[[ THE DATA, beginning ]]

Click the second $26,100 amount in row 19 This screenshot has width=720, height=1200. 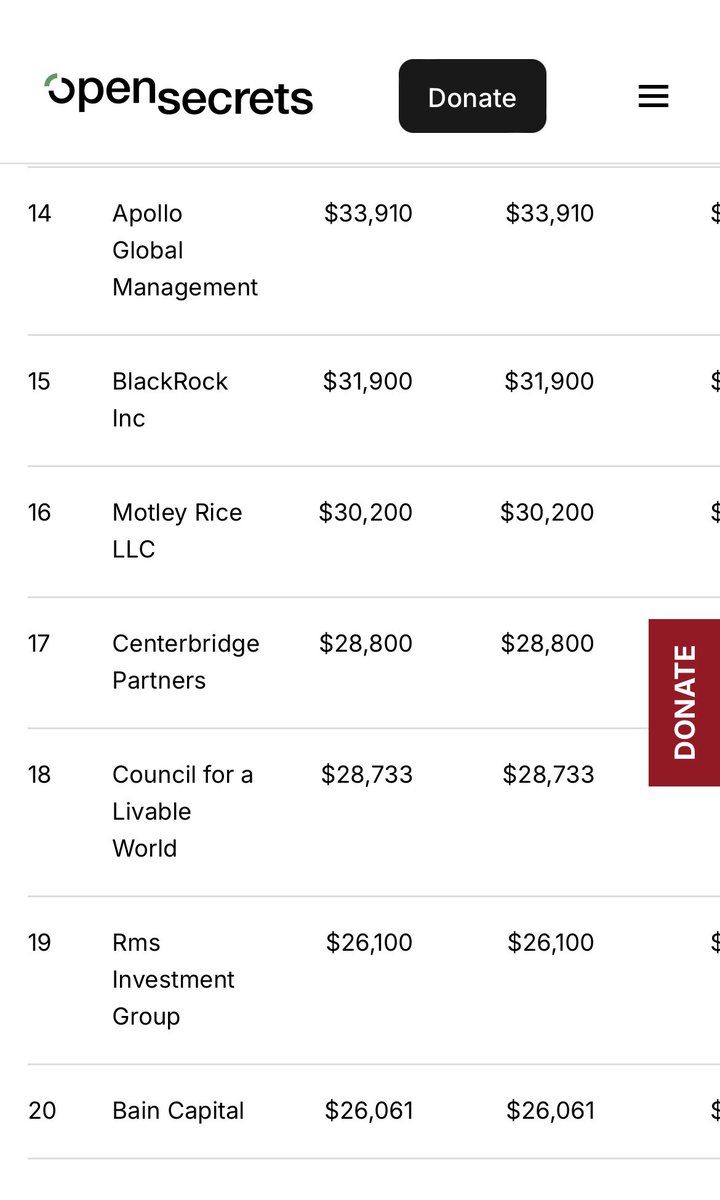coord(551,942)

[[ THE DATA, end ]]
[[ THE DATA, beginning ]]

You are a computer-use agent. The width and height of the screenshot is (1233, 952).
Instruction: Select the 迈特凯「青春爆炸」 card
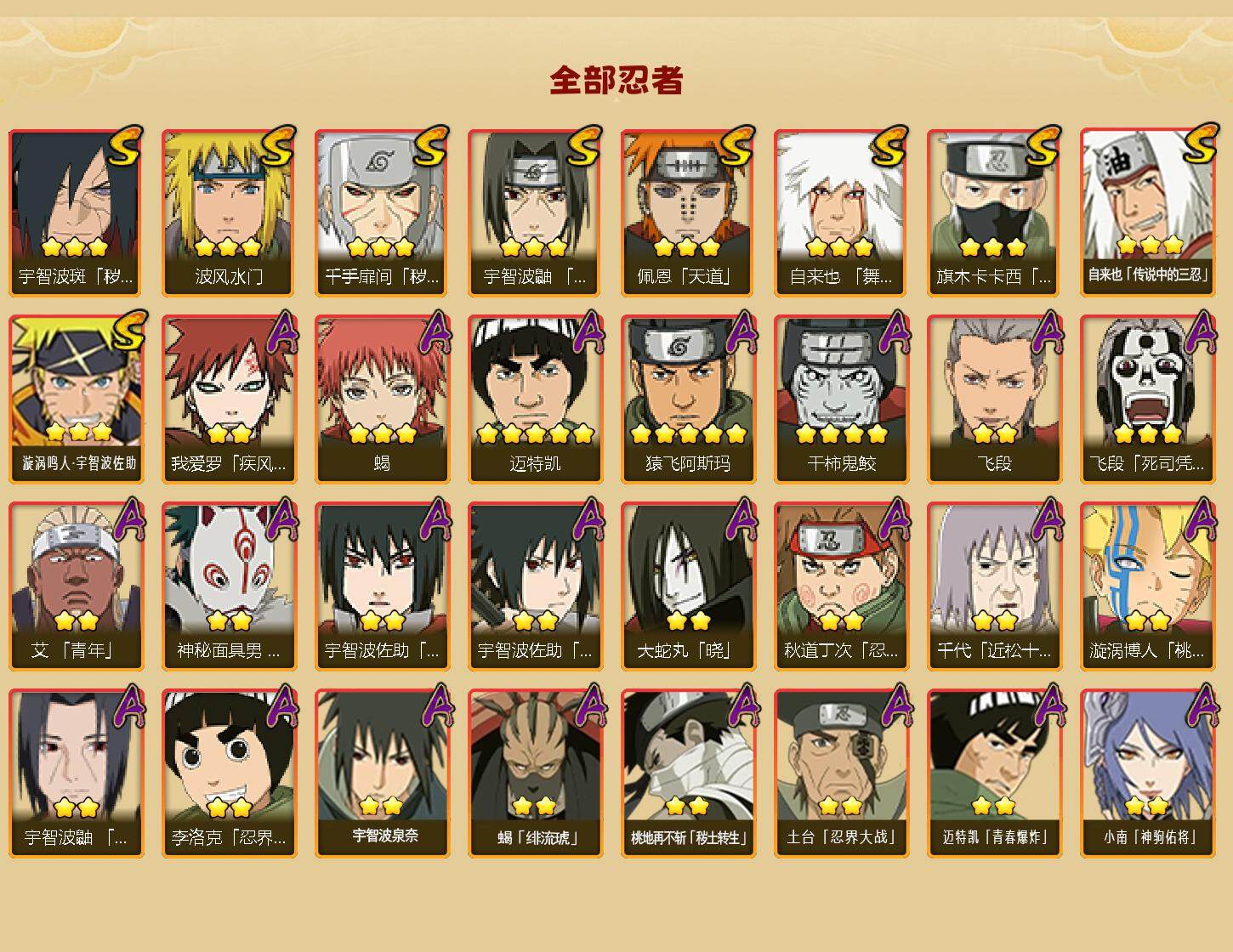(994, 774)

[[ THE DATA, end ]]
[[ THE DATA, beginning ]]

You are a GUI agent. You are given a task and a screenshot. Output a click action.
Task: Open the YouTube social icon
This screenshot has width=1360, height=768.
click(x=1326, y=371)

[[ THE DATA, end ]]

■ TASK OBJECTIVE
For the string "agent", go line by line through the material and copy every line that has it.

■ RESPONSE
You are a computer-use agent. The width and height of the screenshot is (1233, 952).
You are a GUI agent. You are given a task and a screenshot. Output a click action.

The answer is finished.